The contemporary evidence for Edwin's life is very limited. At some point during the reign of his half-brother Æthelstan, Edwin witnessed a charter, S 1417, at New Minster, Winchester, granting lands to one Alfred, a thegn (minister) of King Æthelstan. Edwin witnesses the charter immediately after his half-brother and is described as ætheling (clito). The Anglo-Saxon Chronicle states that Edwin drowned at sea in 933. The Francian Annales Bertiniani compiled by Folcuin provide more detail:

For in the year of the Incarnate Word 933, when the same King Edwin, driven by some disturbance in his kingdom, embarked on a ship, wishing to cross to this side of the sea, a storm arose and the ship was wrecked and he was overwhelmed in the midst of the waves. And when his body was washed ashore, Count Adelolf, since he was his kinsman, received it with honour and bore it to the monastery of Saint Bertin [at Saint-Omer] for burial.
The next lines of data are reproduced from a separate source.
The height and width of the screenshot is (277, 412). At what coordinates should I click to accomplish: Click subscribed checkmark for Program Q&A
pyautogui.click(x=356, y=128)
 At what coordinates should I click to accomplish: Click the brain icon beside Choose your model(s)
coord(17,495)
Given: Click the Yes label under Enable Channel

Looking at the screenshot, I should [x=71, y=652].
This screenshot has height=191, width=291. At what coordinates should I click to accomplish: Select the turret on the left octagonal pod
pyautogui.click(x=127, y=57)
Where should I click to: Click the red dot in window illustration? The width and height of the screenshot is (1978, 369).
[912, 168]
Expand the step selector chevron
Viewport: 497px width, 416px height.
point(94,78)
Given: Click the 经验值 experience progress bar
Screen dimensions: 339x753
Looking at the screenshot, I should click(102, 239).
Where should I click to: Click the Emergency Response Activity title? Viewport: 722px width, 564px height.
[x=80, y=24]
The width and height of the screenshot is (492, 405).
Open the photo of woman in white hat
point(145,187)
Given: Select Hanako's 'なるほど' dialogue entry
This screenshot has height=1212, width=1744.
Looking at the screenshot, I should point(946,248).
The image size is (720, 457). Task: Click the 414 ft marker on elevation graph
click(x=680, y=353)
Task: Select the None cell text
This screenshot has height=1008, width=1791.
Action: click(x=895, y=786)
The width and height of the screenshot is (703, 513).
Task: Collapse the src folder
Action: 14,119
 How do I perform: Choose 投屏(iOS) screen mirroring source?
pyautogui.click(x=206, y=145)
Later writers such as William of Malmesbury and Simeon of Durham rewrote Edwin's death. Sir Frank Stenton saw their reports as suggesting that "a rebellion against Athelstan may have been organised within the royal house itself". Simeon's version baldly states that "King Æthelstan commanded that his brother Edwin be drowned at sea". William's account is much longer and associates Edwin's death with an earlier plot to blind Æthelstan and replace him with Edwin. In this version, Æthelstan is convinced by jealous courtiers to have Edwin sent to sea in a leaky boat, without oars, without food, and without water. Despairing, Edwin throws himself into the sea and drowns.

The Annales Bertiniani say that the monks of Saint Bertin were granted a monastery at Bath by "King Æthelstan" in 944 – in fact by King Edmund, Æthelstan having died in 939 – in gratitude for their care of Edwin's remains.